Впрочем, Каролин это не беспокоило. Ей нравилось, что в свои шестьдесят четыре ее любовник все еще обладал мощным либидо.
Уже позже, в спальне Дьюка, подозрения Каролин полностью оправдались. Довольный тем, как прошел ужин, и собственной властью над семьей, особенно над женой, Дьюк пребывал в крайне возбужденном состоянии. Он знал, что поимеет любовницу во всех возможных позах, и считал это достойным завершением удачного вечера.
У Дьюка и Минни были раздельные спальни — уже лет двадцать, не меньше, — и потому ничто в комнате Дьюка не напоминало о его скучной, чопорной жене. Спальня была обита темным деревом, паркет из массива дуба был покрыт роскошным бежевым ковром с высоким ворсом, в котором ноги утопали по самую щиколотку. Дьюк выбросил антикварную мебель, заботливо подобранную когда-то женой, заменив ее хромом и стеклом, что никак не сочеталось с деревом стен. Дьюк отдавал предпочтение модерну хотя бы потому, что Минни этот стиль не переносила на дух. К тому же среди современной мебели Дьюк и сам чувствовал себя моложе. Ковер он любил особенной любовью — любовью мальчика из бедной многодетной бруклинской семьи, в которой дети ходили босиком по ледяному голому полу и спали на простых деревянных кроватях.
Дьюк развалился на гигантской постели, подмяв под себя лиловое бархатное покрывало и мягкие шелковые подушки, подходившие скорее римскому завоевателю. Он следил за тем, как раздевается Каролин, и его обнаженный член тяжелел и наливался кровью.

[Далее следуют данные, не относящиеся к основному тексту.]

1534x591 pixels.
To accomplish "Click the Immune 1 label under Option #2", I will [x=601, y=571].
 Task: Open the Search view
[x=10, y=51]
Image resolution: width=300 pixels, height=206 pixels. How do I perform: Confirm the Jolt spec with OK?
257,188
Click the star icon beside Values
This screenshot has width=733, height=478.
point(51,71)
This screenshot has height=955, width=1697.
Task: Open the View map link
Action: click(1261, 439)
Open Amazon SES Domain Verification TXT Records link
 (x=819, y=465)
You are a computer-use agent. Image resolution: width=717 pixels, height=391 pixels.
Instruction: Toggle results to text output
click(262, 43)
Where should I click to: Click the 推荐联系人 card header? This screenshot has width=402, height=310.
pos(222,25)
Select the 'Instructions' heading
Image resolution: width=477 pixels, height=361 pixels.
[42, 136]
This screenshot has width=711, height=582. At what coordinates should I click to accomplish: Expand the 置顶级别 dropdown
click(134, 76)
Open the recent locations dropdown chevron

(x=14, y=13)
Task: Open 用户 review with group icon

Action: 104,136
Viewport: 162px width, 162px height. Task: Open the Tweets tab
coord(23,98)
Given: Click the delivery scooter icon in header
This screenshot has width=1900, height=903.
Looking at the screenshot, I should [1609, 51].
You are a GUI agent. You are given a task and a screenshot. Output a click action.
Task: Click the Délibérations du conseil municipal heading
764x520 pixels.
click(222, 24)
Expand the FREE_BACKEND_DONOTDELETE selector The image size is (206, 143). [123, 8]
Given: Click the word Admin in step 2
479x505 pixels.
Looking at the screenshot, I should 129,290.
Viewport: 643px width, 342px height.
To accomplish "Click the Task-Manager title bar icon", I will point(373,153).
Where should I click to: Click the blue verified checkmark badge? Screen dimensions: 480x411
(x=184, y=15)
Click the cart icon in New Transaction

Любовница легким жестом расстегнула застежку платья на шее, и невесомая ткань скользнула по загорелому, подтянутому телу вниз, открывая полную грудь и стройные бедра. Теперь тряпка за пять сотен лежала у ее ног, а Дьюк удовлетворенно улыбался, разглядывая любовницу. Соски Каролин были напряжены от желания, а ноги казались буквально бесконечными, черные босоножки утопали в ворсе ковра. Ни одну женщину до этого Дьюк не желал сильнее. Она молча стояла посреди спальни, ожидая его приказаний, розовый шелк трусиков был влажным между ног.
Поскольку Дьюк молчал, Каролин наклонилась, собираясь снять босоножки.
— Оставь, — велел Дьюк хриплым от возбуждения голосом. Он больше не улыбался, вся напускная безмятежность, которая царила на его лице во время ужина, слетела, словно сухая шелуха. — Подойди ближе.
Послушно кивнув, Каролин двинулась к постели и забралась на нее, опустившись на четвереньки. Она ждала инструкций, словно служанка или проститутка. Дьюк знал, что может делать с ней все, что угодно. Конечно, он понимал, что Каролин интересуют лишь его деньги, но не находил в этом ничего зазорного. Какая разница? Трахать Каролин в сотню раз приятнее, чем шлюху с бульвара Сансет.